Despite the size of the galaxy, getting this image was no small feat. The Bullseye lies 567 million light-years away from Earth, making it a fairly distant object to capture in detail. But Hubble is a veteran in imaging galaxies, and a recent image reveals more rings around the Bullseye than previously known.
It has now been confirmed that the Bullseye has nine rings, eight of which are visible to Hubble. The researchers confirmed the existence of the ninth ring by studying data from the W. M. Keck Observatory. This means that the Bullseye has six more rings than any other known galaxy.
Even more compelling than the sheer number of rings around the galaxy is how they formed in the Bullseye. The researchers believe that a tiny blue dwarf galaxy flew through the Bullseye about 50 million years ago, forming the rings in the same way that a stone thrown into a pond creates ripples.
“Hubble is able to see more rings than previous observations because of its higher spatial resolution: it allows us to see separations between rings that in ground-based observations merge into a single ring,” said Pieter G. van Dokkum, an astronomer at Yale University and co-author of the study in The Astrophysical Journal Letters.
The galactic collapse caused gas, dust and stars to move in different directions, forming a rare concentric galactic structure. The blue dwarf galaxy was not destroyed in the process – in fact, it is a clump that can be seen directly to the left of the Bullseye in the image above. This is also a strange twist on the bullseye analogy, as the bullseye did not exist until the blue galaxy broke through it, causing new stars to form. Now the galaxies are about 130,000 light years apart.
“If we were to look at the galaxy directly, the rings would appear circular, with the rings clustered in the center and gradually moving further apart the further away they are,” said Imad Pasha, a doctoral student at Yale University and lead author of the study, in a NASA press release.
So, the Bullseye is not a perfect set of concentric circles. But it is still an interesting sight and a portal to the past of galactic interactions between it and its closest neighbor.

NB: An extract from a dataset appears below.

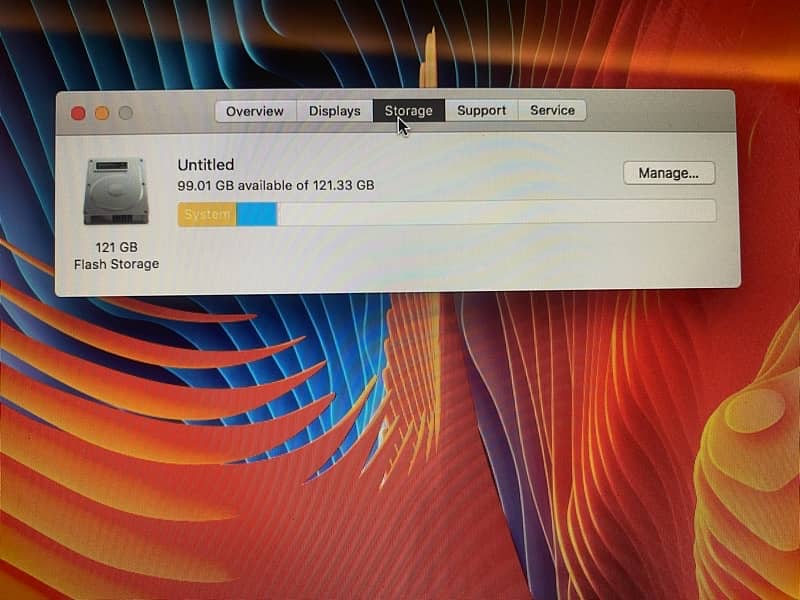Click the yellow System storage segment
Viewport: 800px width, 600px height.
207,214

More galactic collisions may come into view with the launch of the Roman space telescope, which is expected to be in space by May 2027. “I expect that some of the most surprising results from Roman will come from simply looking at the images – when we know what to look for, machine learning, artificial intelligence, and other automated methods can discover interesting objects with incredible speed and efficiency,” said van Dokkum. “However, before we know what’s there, it’s often the human eye that highlights completely new things.”